I can now sit back and enjoy a cup of coffee, if not something a little stronger. (Although, the way Michael makes the double expresso, it is difficult to think of a stronger beverage.) I have sorted my seeds into those needing stratification and those not, and further sorted them by date that they need something done to them. All the seeds needing three months moist cold are now in their zip-top baggies in the fridge. The two native lilies that are hypogeal* germinators are in pots of soil, and the “challenging” species that need warm stratification before they need cold stratification are in baggies on top of the fridge.
One species defies attempts to tame it: whorled milkweed. The sources I could track down on-line all implied it has to experience winter and this wussy fridge-time fakery won’t cut it. The whorled milkweed seeds are in a pot of medium in the fridge now. Next time we go to the farm, I will find a sheltered corner for it outside and cover the pot with snow and hope for the best.
Gardeners who do vegetables and annuals and perhaps a few of the easy-to-germinate perennials don’t do any of this. Planning the vegetables for a succession of crops and efficient use of garden space is its own art. I know because I do that as well.
Extraordinarily diverse, native perennials have seeds that will not germinate until they have been convinced they have been eaten by birds, planted by squirrels, abraded by waves, flung about by goldfinches, pooped out by racoons, and/or experienced winter. Providing cold, moist conditions to mimic winter is the single most important technique for germinating seeds of native plants.

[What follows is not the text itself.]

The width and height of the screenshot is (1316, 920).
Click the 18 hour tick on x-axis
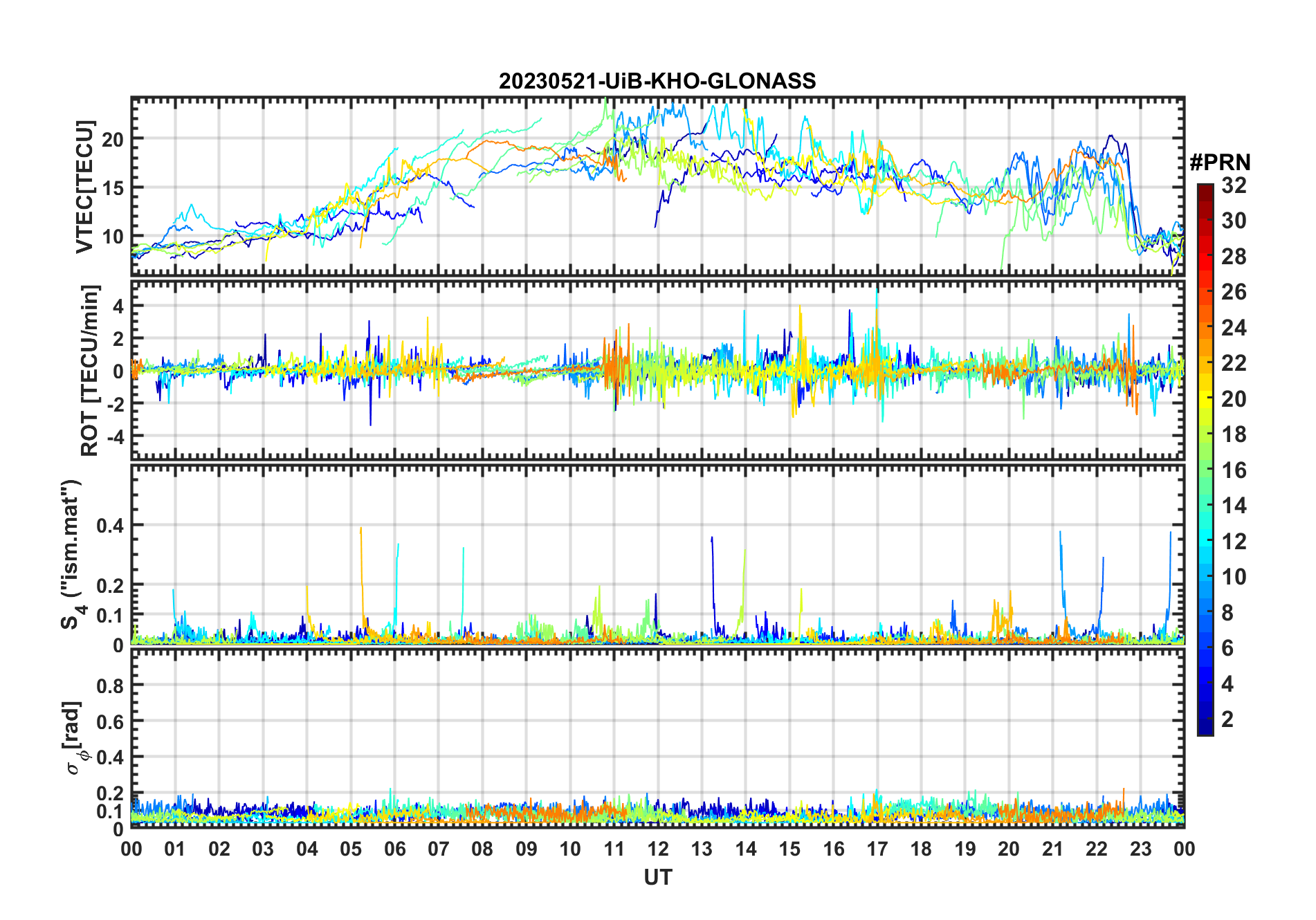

It might seem daunting if you have never done it before. Once you have done it a few times, and found that it works like a charm, you will consider cold-moist just another pretreatment that you take in your stride. Nasturtiums germinate better and faster with an over-night soaking? Fine. Good. Done. Chances are, you still think nasturtiums are easy to grow. An easy cold-moist-treatment seed to start with is the lovely butterfly milkweed (Asclepias tuberosa). I got an extra packet of butterfly milkweed seeds from the Ontario Rock Garden Society Seed Exchange, as a bonus for contributing to the exchange. This year, lots of organization are handing out seeds of this species, to raise awareness for monarch butterfly conservation. You might have a packet yourself.
This is what you do:
- Label a zip-top baggie with a waterproof marker:
- Butterfly milkweed
- In cold: Feb 15 , out cold: May 15
- Place a folder paper towel inside the baggie.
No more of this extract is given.